| Work instruction |
Each line below with the string "agent" should be copied.

Pixel coordinate grounding data
:::

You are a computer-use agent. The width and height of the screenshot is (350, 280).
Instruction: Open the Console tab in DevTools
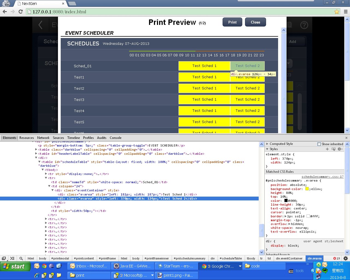click(x=115, y=138)

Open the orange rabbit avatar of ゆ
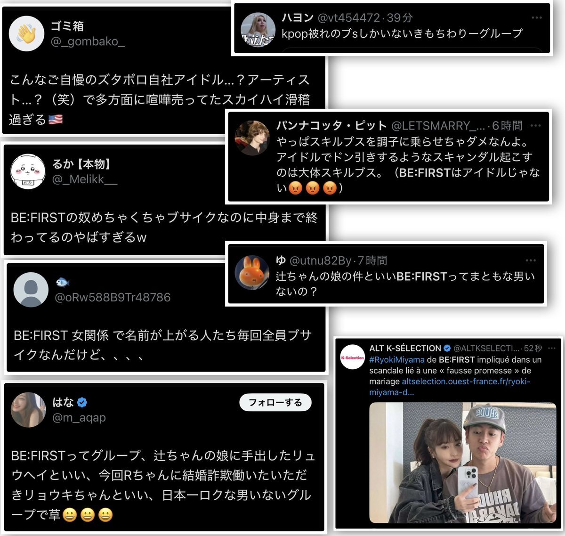pyautogui.click(x=252, y=273)
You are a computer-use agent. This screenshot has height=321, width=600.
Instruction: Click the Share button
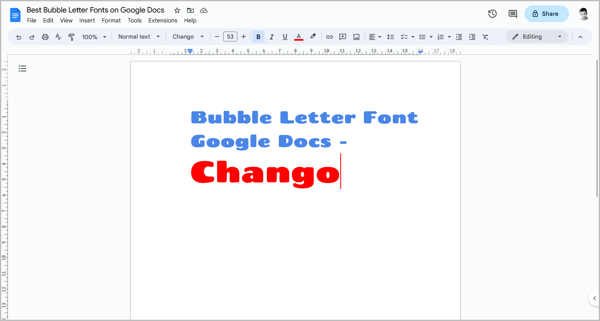pos(546,14)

:::

| Final answer |
You are a computer-use agent. The width and height of the screenshot is (350, 280).
You are a computer-use agent. This screenshot has height=321, width=600.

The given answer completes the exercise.